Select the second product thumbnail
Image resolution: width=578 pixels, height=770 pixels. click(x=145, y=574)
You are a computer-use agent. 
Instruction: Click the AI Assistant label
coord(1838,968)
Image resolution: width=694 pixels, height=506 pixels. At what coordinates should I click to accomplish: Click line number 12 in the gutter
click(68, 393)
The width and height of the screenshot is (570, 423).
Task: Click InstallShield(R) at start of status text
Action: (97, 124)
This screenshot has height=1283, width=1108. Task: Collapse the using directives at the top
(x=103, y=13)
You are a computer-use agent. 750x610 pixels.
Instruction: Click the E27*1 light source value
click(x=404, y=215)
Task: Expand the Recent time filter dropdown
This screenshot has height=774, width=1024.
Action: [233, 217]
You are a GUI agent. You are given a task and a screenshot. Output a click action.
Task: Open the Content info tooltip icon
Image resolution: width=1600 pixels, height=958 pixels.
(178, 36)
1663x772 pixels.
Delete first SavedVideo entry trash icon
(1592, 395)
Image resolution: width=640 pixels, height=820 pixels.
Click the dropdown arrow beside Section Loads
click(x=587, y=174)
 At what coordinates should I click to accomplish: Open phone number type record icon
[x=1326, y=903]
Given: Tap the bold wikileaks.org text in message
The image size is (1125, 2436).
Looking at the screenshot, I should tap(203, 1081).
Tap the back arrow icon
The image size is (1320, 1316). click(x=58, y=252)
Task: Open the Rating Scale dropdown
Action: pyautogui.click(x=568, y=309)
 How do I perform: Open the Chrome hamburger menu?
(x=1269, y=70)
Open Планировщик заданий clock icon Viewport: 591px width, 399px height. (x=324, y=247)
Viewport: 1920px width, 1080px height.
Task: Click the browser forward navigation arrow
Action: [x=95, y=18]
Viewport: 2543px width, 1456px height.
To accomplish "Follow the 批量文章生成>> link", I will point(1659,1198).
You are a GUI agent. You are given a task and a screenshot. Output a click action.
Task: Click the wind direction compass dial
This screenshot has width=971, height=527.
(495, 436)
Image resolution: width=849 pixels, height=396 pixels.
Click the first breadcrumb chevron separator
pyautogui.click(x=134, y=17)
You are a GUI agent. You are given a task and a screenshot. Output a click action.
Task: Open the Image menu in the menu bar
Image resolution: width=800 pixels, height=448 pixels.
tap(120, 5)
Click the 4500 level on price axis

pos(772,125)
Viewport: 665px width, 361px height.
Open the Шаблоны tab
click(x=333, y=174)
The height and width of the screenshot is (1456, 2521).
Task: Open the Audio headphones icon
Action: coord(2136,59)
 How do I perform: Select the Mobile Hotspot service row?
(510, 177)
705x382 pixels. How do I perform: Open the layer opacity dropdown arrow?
————————
> [Aim of the exercise]:
Working from the listing, state how many lines include "computer". The reply must be that number alone.

> [Finished task]:
2